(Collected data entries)

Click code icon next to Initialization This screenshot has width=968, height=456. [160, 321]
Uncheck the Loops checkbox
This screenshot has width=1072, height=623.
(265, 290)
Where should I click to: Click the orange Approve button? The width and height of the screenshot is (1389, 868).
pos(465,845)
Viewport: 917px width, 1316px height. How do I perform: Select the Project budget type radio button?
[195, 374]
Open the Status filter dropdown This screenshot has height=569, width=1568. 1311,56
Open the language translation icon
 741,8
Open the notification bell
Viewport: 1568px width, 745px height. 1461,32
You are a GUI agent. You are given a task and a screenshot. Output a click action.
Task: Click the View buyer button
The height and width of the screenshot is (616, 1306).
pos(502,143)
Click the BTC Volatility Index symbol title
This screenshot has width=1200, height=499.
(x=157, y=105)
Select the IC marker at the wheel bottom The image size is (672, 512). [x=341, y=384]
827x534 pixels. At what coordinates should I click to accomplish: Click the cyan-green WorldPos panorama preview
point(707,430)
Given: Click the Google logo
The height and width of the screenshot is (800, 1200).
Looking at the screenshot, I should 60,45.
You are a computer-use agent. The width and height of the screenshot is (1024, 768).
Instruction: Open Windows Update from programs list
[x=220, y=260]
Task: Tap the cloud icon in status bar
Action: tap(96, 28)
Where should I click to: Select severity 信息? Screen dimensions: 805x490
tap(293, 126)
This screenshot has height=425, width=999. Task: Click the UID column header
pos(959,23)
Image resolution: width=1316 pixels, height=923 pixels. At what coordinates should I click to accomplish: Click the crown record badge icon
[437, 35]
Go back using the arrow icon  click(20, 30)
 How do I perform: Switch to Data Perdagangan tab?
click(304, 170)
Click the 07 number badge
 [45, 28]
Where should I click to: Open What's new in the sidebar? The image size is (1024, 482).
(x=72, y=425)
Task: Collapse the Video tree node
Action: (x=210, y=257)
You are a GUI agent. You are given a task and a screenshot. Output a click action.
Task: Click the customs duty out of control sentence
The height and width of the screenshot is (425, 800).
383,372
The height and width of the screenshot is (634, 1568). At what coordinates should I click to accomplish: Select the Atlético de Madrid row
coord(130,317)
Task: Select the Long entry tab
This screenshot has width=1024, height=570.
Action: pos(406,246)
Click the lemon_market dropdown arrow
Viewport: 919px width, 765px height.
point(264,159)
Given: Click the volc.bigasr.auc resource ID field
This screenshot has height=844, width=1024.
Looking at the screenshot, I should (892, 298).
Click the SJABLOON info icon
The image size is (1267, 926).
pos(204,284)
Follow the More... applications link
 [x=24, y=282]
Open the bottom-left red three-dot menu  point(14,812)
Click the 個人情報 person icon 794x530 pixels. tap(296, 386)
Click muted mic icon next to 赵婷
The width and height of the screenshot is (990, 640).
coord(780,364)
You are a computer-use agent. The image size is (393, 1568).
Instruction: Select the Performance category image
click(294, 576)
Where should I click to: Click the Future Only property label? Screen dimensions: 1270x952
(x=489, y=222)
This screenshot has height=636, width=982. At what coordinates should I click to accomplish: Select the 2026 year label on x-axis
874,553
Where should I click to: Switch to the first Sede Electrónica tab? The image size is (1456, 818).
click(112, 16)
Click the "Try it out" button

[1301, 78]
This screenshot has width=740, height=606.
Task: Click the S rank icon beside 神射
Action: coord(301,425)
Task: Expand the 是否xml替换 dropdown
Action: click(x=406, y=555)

- [AIM OF THE TASK]: Copy out the lines above exactly, beginning at the one that contains "This screenshot has height=844, width=1024." and ending at the one that contains "Open the bottom-left".

- [SOLVED PROBLEM]:
This screenshot has height=844, width=1024.
Looking at the screenshot, I should (892, 298).
Click the SJABLOON info icon
The image size is (1267, 926).
pos(204,284)
Follow the More... applications link
 [x=24, y=282]
Open the bottom-left red three-dot menu  point(14,812)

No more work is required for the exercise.